A similar “quantum press” has previously increased the LIGO gravitational wave detectors’ sensitivity and made it possible for physicists to detect even the visible effects of quantum noise.

Added Sensitivity and Bandwidth

“Squeezing empowers us to manipulate the quantum mechanical vacuum in such a way that we can measure a variable in our signal very precisely,” explains Palken. “If we wanted to measure the other variable, however, we would find very little precision.” Specifically, the “squeezing” of the light achieved on the HAYSTAC detector means that the relevant parameter’s quantum noise is reduced by four decibels.

As a result, the researchers can now recognize such light signals over a broad bandwidth with greater sensitivity. This, in turn, increases the chances of capturing a transformed axion’s rare gesture in less time. “It doubles our previous search rate,” says Backes. In an initial test, the team only needed 100 instead of 200 days to search for a specific energy range for axion signals.

First Step Towards Further Optimization

According to the researchers, the quantum physical “upgrade” of detectors increases the chances of future detection of axions considerably. “Our work demonstrates that it can overcome the incompatibility of sensitive quantum technology and harsh practice in the search for new particles,” said Backes and her colleagues.

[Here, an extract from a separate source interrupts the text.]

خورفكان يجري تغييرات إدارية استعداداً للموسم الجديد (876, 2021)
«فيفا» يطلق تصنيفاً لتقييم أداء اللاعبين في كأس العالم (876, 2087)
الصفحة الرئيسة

Igor Irastorza from the University of Zaragoza sees it similarly. In an accompanying comment in “Nature”, he writes: “This improvement may seem relatively small, but it paves the way for further advances insensitivity. Depending on the quality of the squeezing, improvements of almost any size are possible.” The work of Backes and team is, therefore, an essential first step towards quantum-optimized particle searches.